Langmuir wave filamentation in the kinetic regime. II. Weak and Strong Pumping of Nonlinear Electron Plasma Waves as the Route to Filamentation

TL;DR

This paper investigates how weak and strong external pumping of Langmuir waves in the kinetic regime leads to filamentation instability, destroying wave coherence with different growth rates for each pumping strength.

Contribution

It introduces a detailed analysis of filamentation instability in nonlinear Langmuir waves under varying pumping conditions, extending previous work to include strong pumping effects.

Findings

Weak pumping yields filamentation growth rates similar to BGK modes.

Strong pumping results in higher filamentation growth rates.

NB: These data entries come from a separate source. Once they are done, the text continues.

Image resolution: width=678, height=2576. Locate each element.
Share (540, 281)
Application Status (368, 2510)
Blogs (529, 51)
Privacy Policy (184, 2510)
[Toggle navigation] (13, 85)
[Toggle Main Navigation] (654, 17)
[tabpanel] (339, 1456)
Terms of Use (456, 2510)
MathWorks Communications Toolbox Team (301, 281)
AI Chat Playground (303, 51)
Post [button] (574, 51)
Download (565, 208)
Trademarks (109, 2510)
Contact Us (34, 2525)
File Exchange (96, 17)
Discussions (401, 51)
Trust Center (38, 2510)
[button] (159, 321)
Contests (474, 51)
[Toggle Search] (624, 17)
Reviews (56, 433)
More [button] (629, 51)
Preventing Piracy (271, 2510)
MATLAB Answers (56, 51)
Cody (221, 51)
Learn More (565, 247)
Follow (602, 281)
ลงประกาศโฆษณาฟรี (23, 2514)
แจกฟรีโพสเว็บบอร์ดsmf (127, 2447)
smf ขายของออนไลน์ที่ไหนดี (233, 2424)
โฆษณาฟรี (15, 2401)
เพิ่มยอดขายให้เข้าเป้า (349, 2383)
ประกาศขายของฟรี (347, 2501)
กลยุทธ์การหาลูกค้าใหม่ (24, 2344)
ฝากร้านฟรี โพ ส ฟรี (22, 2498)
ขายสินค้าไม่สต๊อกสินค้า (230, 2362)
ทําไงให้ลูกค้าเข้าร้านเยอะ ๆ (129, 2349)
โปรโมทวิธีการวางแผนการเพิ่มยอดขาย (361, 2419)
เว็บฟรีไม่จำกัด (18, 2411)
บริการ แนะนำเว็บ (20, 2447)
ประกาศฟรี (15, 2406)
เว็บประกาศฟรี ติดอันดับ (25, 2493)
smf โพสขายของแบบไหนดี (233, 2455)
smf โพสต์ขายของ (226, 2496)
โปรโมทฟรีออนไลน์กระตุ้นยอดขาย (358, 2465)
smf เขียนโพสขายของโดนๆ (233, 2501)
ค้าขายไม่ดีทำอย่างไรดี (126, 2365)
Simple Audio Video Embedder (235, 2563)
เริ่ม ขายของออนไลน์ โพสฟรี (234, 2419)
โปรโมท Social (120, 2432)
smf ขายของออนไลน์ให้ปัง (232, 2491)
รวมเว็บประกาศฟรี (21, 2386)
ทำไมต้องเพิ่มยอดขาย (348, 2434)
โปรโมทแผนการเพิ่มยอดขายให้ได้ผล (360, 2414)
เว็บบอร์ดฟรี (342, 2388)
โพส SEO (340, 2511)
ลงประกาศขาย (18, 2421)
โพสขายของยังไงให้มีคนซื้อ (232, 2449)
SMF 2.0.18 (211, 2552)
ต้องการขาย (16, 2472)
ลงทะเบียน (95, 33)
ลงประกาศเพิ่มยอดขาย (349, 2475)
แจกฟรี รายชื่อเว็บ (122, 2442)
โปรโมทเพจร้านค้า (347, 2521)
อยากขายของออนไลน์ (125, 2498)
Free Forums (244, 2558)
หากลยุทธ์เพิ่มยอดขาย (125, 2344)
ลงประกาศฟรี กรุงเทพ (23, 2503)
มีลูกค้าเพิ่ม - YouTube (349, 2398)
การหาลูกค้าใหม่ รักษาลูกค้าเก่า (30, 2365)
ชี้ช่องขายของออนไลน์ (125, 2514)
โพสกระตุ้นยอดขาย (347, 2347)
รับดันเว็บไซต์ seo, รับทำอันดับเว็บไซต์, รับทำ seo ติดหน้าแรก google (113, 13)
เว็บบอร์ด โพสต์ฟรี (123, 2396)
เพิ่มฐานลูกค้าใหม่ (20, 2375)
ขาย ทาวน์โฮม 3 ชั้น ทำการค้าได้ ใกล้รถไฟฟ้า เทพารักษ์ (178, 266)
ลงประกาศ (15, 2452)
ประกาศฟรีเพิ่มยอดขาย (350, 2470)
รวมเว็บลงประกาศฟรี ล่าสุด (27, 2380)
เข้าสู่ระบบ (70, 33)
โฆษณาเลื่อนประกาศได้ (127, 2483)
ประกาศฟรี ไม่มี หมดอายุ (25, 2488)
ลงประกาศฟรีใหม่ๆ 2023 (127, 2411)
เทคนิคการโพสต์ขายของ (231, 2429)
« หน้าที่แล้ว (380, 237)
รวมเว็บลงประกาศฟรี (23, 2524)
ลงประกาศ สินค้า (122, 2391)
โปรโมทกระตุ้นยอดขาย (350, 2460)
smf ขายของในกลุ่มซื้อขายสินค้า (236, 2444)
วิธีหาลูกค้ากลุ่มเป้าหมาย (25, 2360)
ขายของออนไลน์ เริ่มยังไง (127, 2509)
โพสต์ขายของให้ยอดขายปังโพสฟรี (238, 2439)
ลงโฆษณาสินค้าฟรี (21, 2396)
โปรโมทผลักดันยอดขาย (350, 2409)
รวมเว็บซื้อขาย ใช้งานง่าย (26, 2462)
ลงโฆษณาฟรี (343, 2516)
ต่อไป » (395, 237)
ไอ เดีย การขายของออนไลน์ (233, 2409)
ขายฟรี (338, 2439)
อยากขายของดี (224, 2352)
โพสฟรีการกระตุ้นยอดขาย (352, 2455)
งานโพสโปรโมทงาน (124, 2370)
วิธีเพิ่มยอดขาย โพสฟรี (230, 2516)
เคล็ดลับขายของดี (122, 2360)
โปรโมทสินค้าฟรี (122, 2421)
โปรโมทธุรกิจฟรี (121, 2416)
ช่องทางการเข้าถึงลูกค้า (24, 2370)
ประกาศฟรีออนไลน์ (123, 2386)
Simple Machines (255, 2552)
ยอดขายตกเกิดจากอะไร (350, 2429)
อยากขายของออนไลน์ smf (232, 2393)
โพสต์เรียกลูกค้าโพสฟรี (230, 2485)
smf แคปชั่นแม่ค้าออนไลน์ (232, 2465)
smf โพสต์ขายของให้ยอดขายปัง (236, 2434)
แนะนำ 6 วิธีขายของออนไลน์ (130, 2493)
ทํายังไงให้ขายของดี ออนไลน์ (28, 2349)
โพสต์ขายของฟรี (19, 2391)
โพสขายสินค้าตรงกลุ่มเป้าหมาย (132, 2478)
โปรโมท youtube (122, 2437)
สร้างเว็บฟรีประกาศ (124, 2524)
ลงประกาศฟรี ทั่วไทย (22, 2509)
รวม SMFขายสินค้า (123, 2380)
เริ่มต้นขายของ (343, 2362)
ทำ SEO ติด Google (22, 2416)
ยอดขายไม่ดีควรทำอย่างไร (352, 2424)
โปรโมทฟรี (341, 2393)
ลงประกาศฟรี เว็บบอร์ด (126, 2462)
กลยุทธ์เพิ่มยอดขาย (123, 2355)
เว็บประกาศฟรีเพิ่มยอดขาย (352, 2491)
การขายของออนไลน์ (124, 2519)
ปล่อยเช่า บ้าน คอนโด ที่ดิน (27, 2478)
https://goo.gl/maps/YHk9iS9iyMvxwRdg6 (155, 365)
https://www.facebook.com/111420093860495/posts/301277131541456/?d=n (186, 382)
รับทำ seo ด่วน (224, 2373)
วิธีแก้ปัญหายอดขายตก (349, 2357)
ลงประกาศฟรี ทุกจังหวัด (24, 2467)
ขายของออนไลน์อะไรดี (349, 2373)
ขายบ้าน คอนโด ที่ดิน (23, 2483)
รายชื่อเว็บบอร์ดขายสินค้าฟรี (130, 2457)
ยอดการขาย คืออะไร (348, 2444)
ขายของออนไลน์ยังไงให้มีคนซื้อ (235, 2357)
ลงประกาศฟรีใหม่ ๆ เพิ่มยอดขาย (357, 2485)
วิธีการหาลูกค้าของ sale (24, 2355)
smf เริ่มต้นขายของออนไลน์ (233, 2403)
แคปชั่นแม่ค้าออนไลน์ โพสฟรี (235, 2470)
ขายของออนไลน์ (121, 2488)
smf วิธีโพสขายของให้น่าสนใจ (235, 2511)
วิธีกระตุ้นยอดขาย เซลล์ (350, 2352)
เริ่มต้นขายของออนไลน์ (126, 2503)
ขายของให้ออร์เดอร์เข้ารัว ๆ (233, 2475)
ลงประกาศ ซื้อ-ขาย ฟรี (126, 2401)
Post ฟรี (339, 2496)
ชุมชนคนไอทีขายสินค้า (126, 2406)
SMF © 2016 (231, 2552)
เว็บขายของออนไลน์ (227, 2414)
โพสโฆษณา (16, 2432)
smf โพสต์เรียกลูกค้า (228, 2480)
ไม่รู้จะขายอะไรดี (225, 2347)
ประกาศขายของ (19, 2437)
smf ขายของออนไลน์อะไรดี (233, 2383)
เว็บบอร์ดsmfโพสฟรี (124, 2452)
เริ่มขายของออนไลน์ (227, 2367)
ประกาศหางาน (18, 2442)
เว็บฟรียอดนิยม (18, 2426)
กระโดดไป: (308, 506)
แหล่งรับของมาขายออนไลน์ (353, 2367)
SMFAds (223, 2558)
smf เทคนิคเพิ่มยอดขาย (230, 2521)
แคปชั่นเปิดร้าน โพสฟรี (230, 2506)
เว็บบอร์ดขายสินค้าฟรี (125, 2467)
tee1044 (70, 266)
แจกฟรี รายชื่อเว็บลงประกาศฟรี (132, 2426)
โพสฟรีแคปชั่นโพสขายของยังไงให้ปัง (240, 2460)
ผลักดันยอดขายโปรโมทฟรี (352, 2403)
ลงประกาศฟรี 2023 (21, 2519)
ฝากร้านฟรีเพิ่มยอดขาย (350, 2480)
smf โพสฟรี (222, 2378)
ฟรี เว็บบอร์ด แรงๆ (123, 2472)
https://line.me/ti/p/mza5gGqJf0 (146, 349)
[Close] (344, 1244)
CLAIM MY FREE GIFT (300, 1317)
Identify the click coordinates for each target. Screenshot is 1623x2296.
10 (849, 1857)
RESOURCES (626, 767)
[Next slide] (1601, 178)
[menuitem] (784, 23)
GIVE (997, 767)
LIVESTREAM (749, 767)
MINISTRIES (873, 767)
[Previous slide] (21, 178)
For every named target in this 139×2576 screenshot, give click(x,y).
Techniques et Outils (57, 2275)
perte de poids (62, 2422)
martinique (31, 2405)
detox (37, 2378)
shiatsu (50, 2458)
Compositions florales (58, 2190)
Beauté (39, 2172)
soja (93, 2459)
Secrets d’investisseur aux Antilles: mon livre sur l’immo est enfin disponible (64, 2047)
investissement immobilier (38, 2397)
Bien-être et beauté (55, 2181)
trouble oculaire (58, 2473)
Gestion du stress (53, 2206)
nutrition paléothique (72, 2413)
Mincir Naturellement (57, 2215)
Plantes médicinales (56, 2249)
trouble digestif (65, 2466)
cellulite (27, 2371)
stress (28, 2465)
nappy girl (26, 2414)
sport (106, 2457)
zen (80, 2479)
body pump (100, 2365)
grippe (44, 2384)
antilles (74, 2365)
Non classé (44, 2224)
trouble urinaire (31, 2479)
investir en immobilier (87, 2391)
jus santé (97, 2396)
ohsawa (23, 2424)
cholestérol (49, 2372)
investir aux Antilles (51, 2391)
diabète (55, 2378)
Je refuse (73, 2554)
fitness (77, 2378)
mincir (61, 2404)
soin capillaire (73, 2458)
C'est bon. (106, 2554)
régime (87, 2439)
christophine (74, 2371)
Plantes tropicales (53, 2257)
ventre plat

Nonlinear evolution causes loss of transverse coherence in Langmuir waves.

Abstract

We consider two kinds of pumped Langmuir waves (LWs) in the kinetic regime, $k\lambda_D\gtrsim0.2,$ where $k$ is the LW wavenumber and $\lambda_D$ is the Debye length. They are driven to finite amplitude by a coherent external potential whose amplitude is either weak or strong. These dynamically prepared nonlinear LWs develop a transverse (filamentation) instability whose nonlinear evolution destroys the LW's transverse coherence. Instability growth rates in the weakly pumped regime are the same as those of BGK modes considered in Part I, while strongly pumped LWs have higher filamentation grow rates.